Prof and Students
Take on Computer Intruders in Classified Project
The next-generation Internet still could be years down the
road for most of the world. But it has been Professor James Early’s domain for
a decade.
He’s become such an expert in this realm, the U.S. Air Force
has banked about $200,000 on him over three years to determine how to close
security holes even before they open.
The Air Force, and the rest of the military, has been moving
into the much more secure world of the next Internet protocol—Internet Protocol
Version 6, or IPv6—for several years. Last year, Eglin Air Force Base in Florida piloted for the
rest of the service the switch of its computer infrastructure to IPv6 from IPv4, the world’s standard for more than 25 years.
But Early, an assistant professor of computer science and
software engineering, says that even with more dependable cyberspace
connectivity, there are hostiles aplenty. “I can safely tell you there is no
protocol that’s flawless,” said Early, who has taught in the computer science
department since 2007.
Professor, students work together on classified project
It is Early’s job, in the dry language of a grant that’s
largely classified, to “adapt new protocols to meet the needs of the Air
Force.”
In more direct terms, this means fighting known and future
Internet intruders that could threaten everything from combat missions to
mundane communications tasks.
“It’s important work,” says Early, who repeatedly draws the
line on what he can and can’t say about his Air Force work.

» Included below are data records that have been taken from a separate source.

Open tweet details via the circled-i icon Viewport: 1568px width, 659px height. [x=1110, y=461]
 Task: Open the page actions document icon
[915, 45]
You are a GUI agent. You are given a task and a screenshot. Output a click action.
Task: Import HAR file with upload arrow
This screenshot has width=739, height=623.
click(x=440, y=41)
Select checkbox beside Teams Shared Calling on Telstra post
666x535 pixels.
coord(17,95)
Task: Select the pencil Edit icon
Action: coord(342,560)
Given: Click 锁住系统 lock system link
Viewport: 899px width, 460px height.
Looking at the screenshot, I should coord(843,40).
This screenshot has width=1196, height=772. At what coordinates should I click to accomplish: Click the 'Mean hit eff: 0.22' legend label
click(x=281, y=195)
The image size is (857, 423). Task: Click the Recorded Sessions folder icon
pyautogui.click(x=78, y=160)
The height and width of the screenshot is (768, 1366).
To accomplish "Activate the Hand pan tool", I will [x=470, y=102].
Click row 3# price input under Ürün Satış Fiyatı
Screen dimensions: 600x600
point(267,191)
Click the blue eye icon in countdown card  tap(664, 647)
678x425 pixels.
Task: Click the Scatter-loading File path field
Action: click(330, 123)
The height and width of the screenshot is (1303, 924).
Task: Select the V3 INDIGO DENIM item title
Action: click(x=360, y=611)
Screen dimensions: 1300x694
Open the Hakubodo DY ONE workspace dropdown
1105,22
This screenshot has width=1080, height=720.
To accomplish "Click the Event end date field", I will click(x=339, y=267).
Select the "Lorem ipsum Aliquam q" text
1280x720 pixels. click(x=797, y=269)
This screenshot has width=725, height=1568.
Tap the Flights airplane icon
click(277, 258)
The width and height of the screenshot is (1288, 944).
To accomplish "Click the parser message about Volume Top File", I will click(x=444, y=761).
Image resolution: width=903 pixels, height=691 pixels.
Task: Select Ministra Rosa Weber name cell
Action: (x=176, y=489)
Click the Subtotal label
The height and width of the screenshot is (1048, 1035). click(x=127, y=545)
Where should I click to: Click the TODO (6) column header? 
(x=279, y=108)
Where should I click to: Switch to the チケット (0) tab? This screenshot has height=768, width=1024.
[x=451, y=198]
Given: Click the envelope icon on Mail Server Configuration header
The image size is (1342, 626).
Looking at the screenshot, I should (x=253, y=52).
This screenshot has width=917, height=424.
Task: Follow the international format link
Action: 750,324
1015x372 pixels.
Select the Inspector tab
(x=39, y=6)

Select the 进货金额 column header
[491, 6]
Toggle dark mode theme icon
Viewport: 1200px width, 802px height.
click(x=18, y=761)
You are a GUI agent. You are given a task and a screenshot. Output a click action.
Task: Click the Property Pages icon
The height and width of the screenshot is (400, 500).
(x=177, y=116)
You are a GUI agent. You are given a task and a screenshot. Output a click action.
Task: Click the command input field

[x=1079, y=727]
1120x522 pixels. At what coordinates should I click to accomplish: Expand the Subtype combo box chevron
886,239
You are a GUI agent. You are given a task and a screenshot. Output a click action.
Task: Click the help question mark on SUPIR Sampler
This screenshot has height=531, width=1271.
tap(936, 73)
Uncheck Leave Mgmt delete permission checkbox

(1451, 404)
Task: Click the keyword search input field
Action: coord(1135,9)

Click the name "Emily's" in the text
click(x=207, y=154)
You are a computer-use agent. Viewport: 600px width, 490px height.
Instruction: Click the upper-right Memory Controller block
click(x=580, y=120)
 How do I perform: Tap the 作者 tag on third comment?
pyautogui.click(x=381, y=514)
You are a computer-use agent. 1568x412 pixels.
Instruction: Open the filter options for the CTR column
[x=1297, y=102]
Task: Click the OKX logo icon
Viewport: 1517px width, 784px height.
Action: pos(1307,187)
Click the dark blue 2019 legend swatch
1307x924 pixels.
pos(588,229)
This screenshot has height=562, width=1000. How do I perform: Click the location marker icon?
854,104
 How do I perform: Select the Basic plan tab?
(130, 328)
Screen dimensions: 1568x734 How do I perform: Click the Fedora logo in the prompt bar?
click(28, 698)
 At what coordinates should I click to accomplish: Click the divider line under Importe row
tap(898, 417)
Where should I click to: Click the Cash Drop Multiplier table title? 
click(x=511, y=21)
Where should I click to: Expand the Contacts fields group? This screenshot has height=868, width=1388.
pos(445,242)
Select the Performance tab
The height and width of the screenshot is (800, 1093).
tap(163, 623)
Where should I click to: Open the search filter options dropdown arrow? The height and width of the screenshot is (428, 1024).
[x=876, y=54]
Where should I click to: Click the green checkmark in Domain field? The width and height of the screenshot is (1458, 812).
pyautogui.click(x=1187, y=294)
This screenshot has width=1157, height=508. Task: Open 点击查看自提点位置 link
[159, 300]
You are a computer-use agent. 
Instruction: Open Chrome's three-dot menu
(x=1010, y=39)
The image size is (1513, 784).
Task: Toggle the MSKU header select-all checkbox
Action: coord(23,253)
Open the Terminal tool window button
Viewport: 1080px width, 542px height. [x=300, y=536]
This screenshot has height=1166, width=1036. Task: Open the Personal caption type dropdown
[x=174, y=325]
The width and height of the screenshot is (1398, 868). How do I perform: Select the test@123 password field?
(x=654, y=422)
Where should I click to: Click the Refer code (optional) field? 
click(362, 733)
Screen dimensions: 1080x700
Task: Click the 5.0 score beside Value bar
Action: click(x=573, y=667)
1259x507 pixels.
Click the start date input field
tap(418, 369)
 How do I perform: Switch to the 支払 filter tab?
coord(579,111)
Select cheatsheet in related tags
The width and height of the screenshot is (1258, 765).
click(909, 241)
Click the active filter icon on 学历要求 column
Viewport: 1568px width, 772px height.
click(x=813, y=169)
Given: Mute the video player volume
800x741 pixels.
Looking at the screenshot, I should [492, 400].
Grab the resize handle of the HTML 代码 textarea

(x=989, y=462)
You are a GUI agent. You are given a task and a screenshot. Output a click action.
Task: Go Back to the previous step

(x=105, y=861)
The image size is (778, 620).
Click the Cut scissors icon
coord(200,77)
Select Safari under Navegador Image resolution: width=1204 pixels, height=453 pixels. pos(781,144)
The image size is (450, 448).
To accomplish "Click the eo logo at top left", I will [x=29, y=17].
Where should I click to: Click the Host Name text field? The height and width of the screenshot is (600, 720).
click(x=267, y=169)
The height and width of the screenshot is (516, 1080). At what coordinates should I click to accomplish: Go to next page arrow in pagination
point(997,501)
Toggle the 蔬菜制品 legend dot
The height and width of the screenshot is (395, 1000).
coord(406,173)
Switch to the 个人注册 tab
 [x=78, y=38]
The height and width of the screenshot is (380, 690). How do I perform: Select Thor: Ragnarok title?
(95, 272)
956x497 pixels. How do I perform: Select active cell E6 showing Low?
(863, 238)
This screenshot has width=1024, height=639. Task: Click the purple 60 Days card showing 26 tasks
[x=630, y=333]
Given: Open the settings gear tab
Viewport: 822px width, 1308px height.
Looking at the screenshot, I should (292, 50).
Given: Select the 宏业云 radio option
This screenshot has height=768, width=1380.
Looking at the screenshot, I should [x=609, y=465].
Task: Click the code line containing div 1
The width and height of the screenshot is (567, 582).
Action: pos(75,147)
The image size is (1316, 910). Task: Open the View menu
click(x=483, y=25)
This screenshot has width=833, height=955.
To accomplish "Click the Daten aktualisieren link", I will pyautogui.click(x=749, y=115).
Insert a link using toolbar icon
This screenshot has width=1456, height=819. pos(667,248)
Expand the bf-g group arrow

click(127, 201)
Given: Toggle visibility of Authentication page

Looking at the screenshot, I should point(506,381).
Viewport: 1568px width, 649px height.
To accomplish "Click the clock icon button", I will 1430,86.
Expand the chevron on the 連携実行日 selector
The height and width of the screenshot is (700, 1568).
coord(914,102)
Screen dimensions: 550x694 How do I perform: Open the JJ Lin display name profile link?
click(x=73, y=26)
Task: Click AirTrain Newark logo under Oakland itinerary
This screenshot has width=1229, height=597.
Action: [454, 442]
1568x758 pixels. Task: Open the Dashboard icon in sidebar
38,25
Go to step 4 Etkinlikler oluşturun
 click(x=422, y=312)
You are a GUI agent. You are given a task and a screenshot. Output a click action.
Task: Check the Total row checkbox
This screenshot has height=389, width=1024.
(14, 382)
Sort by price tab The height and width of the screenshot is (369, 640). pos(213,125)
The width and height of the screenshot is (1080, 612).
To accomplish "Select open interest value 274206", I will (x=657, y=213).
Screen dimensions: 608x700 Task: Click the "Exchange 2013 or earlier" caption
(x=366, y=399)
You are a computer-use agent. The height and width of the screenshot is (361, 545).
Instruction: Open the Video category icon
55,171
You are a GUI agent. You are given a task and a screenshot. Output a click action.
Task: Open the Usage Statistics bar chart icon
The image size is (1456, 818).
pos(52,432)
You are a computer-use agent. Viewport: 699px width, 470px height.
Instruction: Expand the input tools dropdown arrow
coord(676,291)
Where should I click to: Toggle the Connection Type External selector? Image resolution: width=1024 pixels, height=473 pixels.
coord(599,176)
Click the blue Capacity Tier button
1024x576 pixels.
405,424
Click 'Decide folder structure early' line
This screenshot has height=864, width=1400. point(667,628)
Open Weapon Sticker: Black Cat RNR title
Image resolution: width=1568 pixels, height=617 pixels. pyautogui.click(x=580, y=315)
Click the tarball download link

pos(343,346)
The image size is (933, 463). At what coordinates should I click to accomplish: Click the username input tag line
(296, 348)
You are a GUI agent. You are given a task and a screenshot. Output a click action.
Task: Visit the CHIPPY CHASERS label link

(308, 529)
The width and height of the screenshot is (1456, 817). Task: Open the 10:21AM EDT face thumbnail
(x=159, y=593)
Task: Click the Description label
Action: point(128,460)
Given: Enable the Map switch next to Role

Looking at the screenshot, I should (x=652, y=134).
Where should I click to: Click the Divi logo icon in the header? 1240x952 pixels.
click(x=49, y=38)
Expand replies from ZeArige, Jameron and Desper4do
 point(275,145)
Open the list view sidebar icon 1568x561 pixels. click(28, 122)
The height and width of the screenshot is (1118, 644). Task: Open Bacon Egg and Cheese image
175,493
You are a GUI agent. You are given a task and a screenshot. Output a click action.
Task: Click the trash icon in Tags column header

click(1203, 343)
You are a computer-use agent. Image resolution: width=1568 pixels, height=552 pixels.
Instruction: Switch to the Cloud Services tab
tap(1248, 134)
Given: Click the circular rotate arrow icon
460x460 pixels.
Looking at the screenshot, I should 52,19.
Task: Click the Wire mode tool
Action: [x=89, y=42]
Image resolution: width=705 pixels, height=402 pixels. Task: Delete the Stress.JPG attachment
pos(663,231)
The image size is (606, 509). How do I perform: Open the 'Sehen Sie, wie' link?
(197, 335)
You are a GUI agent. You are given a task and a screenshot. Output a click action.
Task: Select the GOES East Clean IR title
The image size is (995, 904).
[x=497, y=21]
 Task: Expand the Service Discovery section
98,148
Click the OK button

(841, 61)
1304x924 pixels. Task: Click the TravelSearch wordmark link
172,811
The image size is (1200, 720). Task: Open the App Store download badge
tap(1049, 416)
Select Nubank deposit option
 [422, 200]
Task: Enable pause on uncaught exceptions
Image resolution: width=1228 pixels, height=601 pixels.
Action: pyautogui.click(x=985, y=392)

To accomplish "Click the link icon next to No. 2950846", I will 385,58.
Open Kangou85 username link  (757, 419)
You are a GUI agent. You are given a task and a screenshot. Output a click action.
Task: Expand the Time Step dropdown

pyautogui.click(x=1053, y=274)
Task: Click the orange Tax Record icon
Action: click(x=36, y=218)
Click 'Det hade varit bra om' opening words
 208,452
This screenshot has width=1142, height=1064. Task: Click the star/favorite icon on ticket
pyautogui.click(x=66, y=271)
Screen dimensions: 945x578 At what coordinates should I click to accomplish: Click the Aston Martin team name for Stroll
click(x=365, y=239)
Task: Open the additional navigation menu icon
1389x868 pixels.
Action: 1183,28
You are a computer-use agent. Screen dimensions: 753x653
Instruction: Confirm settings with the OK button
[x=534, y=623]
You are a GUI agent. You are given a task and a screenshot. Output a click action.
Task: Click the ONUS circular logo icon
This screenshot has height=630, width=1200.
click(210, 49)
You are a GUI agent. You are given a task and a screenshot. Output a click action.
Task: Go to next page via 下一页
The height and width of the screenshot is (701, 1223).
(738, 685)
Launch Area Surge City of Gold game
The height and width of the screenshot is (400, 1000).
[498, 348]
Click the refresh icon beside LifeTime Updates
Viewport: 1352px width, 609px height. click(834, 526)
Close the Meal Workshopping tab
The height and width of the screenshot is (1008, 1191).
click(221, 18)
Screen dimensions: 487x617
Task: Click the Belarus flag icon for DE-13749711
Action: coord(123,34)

Literally, it’s a
matter of national security—picture what could happen in battle if there were a
communications breach.
The professor spent the summer at the Air Force
Research Laboratory in nearby Rome
with two software engineering students, Nick
Poorman ’11 and Karl Miller ’11.
They continue the project on campus and report regularly to Kamal Jabbour, the Rome lab’s senior
scientist for computer security.
Poorman and Miller, both junior computer science majors,
speak glowingly about the chance to work on such a project with their
professor. “The opportunity to work in Rome
is just amazing,” says Poorman, of Baldwinsville, who said opportunities for
undergraduates to do research with faculty influenced his choice of college.
Long-ago attack helps inspire career
Their professor traces his own avid interest in thwarting
cyber-attacks to Eugene “Spaf”
Spafford, one of Early’s doctoral advisers at Purdue University.
Spafford was in the first wave of computer engineers to step forward after a
Syracusan, Robert T. Morris, launched a worm in 1988 that caused millions of
dollars’ worth of down time and damage to a federal computer network.
“Spaf is one of the most pre-eminent experts on information
security in the world,” says Early. Spafford and another of Early’s advisers,
Carla Brodley, now at Tufts University and an expert in machine
learning—“teaching” computers sets of rules—inspired Early to pioneer
“behavioral authentication.”
In a nutshell, when one computer attempts to communicate
with another, deviation in past behavior of that computer or network “signals
that you need to take action in some way,” he says.
— Public affairs byline
PHOTO CAPTION:
Students Karl Miller
’11, foreground, and Nicholas
Poorman ’11, right, work with computer science assistant professor James
Early to demonstrate part of the header for files under the next-generation
protocol for exchanging files over the Internet.